What you are experiencing is quite "normal" in the dementia aspects of Parkinson's disease, and other dementia. The person gets paranoid. Nothing in their world is going right. It has to be someone's fault, and often they pick the person who is around the most. (Sometimes they blame a neighbor or a "bad guy.")
My husband's paranoid period lasted several months -- the hardest months for me of the entire 10 years! I was stealing his money. I stole his car. I was holding him against his wishes. He told this to the neighbors. He tried to tell it to the sheriff, but fortunately he couldn't dial the phone well enough.
If you can detach yourself some, do it!
Here are some tips for when you do interact with her:
1) Even though she is accusing you, it really isn't personal. She was nice to you a few months ago. She still likes you. She just needs someone to blame. You're it, for now at least.
2) Arguing and using logic is not effective in this situation. Save your breath.

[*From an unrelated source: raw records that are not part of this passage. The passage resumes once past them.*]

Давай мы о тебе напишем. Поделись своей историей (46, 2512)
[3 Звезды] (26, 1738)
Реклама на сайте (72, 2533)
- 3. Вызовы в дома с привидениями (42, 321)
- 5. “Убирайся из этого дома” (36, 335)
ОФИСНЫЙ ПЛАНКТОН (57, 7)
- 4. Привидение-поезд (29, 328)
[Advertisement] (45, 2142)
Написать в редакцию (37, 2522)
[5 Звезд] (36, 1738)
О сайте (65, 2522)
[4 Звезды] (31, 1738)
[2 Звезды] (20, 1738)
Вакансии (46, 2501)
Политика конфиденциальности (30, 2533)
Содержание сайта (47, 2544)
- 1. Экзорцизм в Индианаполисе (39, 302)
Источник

3) Go along as best you can, and change the subject. "Well, I sure didn't deliberately hide the bills, but I guess I might have misplaced them. How about if I look for them right after we have some ice cream?" "Yes, this cell phone really is fancy, isn't it? I got a lot of features so I won't have to change it so soon. Did you ever think we'd be able to carry our telephones with us?"
Has the medical staff talked to you and your husband about dementia symptoms within Parkinson's? That might be helpful if you could arrange it. It also might help to attend caregiver meetings. The more you know about what is "normal" in this situation, the easier it should be to not take it personally. Still not easy! But a little easier.
Hugs
Yep, sons can be clueless. My hubby wouldn't "defend" me if she was throwing gas and matches at me. He simply does not DO confrontation and "talking". She is now almost 88 and lives alone. Drives very short distances, but is pretty much a hermit, which is what she wants.
LET HUBBY do all the things. I don't do anything for my MIL. She'd be very upset if I even tried.
Smarter to step away and have some peace than hear how awful you are all the time. I wish I had bowed out of her life completely many, many years ago.